Mais alors qu’il est toujours convalescent dans un hôpital de Londres, Moss ne pensait qu’à une chose : Remporter la vente de celle qu’il appelait déjà “sa” Porsche. Il engagea une personne de confiance pour aller enchérir pour lui, et remporta le bébé pour la modique somme de 1.7 millions de dollars. Moss avoua plus tard qu’il aurait certainement payé encore plus cher pour l’avoir ! Nul ne sait si cela l’a aidé à se rétablir plus rapidement, d’aucuns aiment à penser que oui ! Car l’échéance de Monterey Historics de Laguna Seca arrivait à grands pas, et il était impossible que l’Anglais n’y participe pas. D’autant que sa 718 avait été préparée spécialement pour l’événement par VRM aux U.S.A. Malheureusement, suite à un problème mécanique, il fut victime d’une collision sans gravité avec une Lotus. Enfin sans gravité pas tant que ça, car son moral en prit un sacré coup. D’une part sa 718 était accidentée à sa première sortie, et d’autre part l’accident révéla qu’elle avait été restaurée à la va-vite avant la vente Bonhams. Avec, entre autres joyeusetés, de la choucroute un peu partout, problème de châssis, de suspensions, etc…

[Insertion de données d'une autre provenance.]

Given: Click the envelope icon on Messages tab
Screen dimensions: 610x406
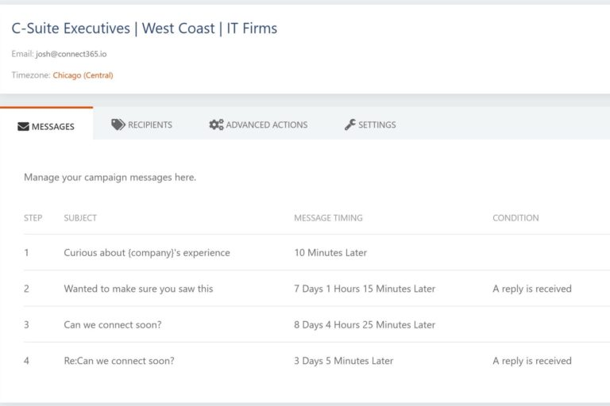Looking at the screenshot, I should (23, 126).
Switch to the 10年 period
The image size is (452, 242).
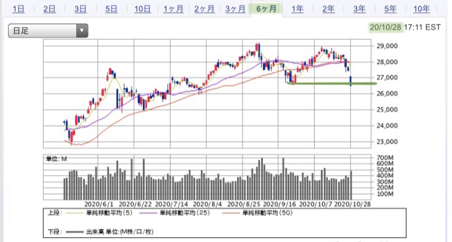[421, 9]
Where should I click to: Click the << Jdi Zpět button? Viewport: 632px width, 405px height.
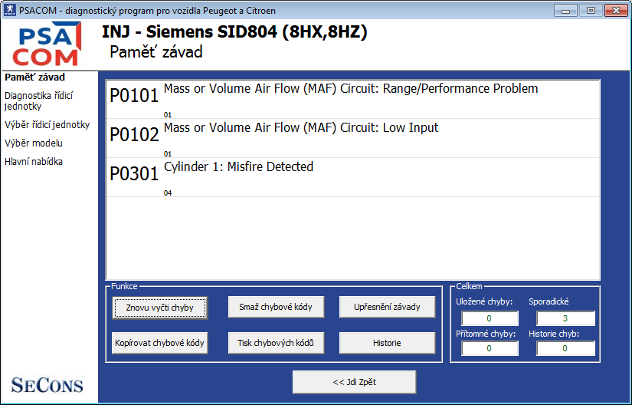[x=354, y=381]
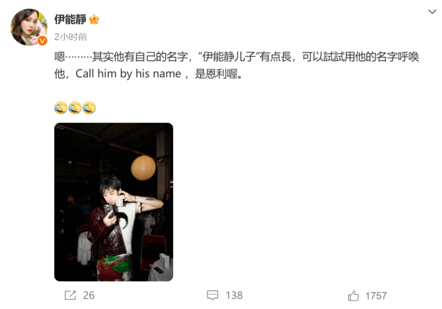Click the orange verified V badge
This screenshot has height=309, width=442.
tap(42, 41)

Après cette mésaventure, la Porsche fut restaurée dans les règles de l’art en Angleterre. Juste à temps pour Le Mans Legend de 2011. Mais lors de cette course, Moss prit conscience du poids de ses 81 ans sur son mental de pilote, tout chevronné soit-il. C’est là qu’il annonça qu’il mettait fin à sa carrière de pilote automobile. Malgré le nombre incalculable de voitures que Moss à conduit, la Porsche 718 RS 61 est et restera sa dernière caisse mais aussi sa préférée…
<histoire poignante qui confirme la mentalité du "bonhomme". Elle confirme aussi je ce que je pense des maisons de vente aux enchères…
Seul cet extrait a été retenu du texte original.